▶ **Source document**:
☆ ☆ ☆ ☆

Liquor Licensing
Liquor Licensing

If you are in the business of selling alcohol, chances are that you will need a liquor licence. We can help you determine which licence is right for your circumstances and assist you with the application and approval process. We provide tailored advice for those seeking or managing liquor licenses, including:

  • Advice on restaurant, catering, and nightclub liquor licensing law
  • Advice on handling offences under the Liquor Act
  • Advice on managing the risks involved in being a licensee, including occupational health and safety concerns, public liability concerns and what to expect from workers compensation claims
  • Help with legislation on Responsible Service of Alcohol

Small Bar Licence

If you operate a bar with a limit of 120 patrons, a small bar licence might be right for your business. However, this licence is not appropriate if you conduct any form of betting or gambling activities.

This type of licence allows alcohol to be sold during certain hours, depending on your development consent, and you can provide entertainment.

Micro-breweries and Distilleries

If you are a small-scale producer of beer, cider, or spirits, you may require a special authorisation if you intend to allow drinking on your premises. Other conditions, including capacity limits and availability of food also apply.

On-premises Licence

An on-premises licence is required if you sell alcohol for consumption with another service or product, such as food or accommodation. This type of licence is generally appropriate for hotels, restaurants, and certain venues.

BYO Restaurant

If you operate a restaurant and allow patrons to bring their own drinks, you do not need a liquor licence. However, you will still need to ensure that you have appropriate development approvals from the local council to make the consumption of alcohol on your premises legal. You must also ensure that you observe other laws and responsibilities designed to minimise liquor abuse.

Club Licence

Registered clubs are allowed to sell alcohol to members and guests both on and off premises where they hold an appropriate licence. If a club also wishes to operate gaming machines, this needs to be sought under a separate approval.

Hotel Licence

If your main business is selling alcohol to the public (either for consumption on premises or for takeaway), and you have gaming machines (subject to separate approval), and/or sell alcohol at functions off premises (subject to separate approval), the appropriate licence might be a hotel licence. These types of licences generally apply to pubs, large bars, or hotels with accommodation.

Packaged Liquor Licence

If you operate a bottle shop, a retail premises selling alcohol of over 240 square metres, or an online or mail order business, a packaged liquor licence is required.

Exemptions and other licences

There are some businesses which are exempt from holding a licence to be able to serve alcohol, such as on aircrafts and in retirement villages. There are also a number of licences that are appropriate for other businesses as well as for one-off events and pop-up bars.

Compliance and Conditions

Holders of a liquor licence are responsible for ensuring they understand and comply with the legislative requirements under the relevant liquor laws as well as a range of other laws that may be applicable to their licence type. Appropriate strategies must be in place to mitigate occupational health and safety and public liability risks that are inherent within the industry.

A licence is a valuable commodity to businesses operating in the hospitality and entertainment industry, and licence holders must be vigilant in their operations. Facing an offence under liquor licensing laws can cause significant disruption and financial implications for your business.

Our liquor licensing team can assist in identifying and applying for the appropriate liquor licence for your entity, advise on the relevant laws and compliance requirements, provide guidance to minimise risk, and assist in responding to offences under licensing laws and regulations.

☆ ☆ ☆ ☆

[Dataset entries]
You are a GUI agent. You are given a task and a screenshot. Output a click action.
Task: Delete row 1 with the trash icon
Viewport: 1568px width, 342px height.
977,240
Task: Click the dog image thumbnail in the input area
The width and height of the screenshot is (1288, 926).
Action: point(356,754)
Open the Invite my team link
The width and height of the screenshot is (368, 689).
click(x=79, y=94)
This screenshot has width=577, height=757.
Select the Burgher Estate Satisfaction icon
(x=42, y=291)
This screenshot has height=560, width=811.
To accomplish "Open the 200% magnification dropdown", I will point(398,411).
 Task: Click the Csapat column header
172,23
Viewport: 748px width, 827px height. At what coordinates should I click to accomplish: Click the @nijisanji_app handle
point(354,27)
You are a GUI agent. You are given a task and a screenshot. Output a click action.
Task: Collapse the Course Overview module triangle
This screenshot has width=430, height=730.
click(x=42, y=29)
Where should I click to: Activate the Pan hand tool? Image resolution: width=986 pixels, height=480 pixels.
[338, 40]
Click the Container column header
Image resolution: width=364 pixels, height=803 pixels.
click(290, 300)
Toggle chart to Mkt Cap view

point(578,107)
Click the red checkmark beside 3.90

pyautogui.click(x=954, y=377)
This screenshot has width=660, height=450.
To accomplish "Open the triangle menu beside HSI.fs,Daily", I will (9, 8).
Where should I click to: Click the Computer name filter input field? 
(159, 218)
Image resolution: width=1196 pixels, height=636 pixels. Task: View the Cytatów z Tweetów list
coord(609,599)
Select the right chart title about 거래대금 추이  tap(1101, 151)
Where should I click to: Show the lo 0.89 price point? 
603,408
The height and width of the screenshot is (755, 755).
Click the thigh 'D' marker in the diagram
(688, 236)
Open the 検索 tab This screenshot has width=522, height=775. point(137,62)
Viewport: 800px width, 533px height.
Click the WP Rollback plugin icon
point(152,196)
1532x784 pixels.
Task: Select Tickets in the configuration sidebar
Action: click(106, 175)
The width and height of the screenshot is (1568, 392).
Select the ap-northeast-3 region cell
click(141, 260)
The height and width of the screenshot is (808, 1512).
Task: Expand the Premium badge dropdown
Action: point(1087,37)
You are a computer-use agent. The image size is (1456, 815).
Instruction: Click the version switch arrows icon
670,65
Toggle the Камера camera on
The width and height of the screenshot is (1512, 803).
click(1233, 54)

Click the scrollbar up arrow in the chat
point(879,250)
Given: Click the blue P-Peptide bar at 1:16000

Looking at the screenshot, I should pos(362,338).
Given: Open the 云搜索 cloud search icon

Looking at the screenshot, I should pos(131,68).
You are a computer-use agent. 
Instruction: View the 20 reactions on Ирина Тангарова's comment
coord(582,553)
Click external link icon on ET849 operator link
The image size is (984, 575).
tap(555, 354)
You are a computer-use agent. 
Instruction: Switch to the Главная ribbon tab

☆ ☆ ☆ ☆

▶ **Exercise 1**: On the liquor licensing page, what is the maximum number of patrons for a bar that might suit a small bar licence?
▶ **Exercise 2**: Set down the passage of the liquor licensing page that starts with "This type of licence allows" and finishes with "and certain venues.".
The rows above are separate from the liquor licensing page.

▶ **Exercise output 1**: 120 patrons.

▶ **Exercise output 2**:
This type of licence allows alcohol to be sold during certain hours, depending on your development consent, and you can provide entertainment.

Micro-breweries and Distilleries

If you are a small-scale producer of beer, cider, or spirits, you may require a special authorisation if you intend to allow drinking on your premises. Other conditions, including capacity limits and availability of food also apply.

On-premises Licence

An on-premises licence is required if you sell alcohol for consumption with another service or product, such as food or accommodation. This type of licence is generally appropriate for hotels, restaurants, and certain venues.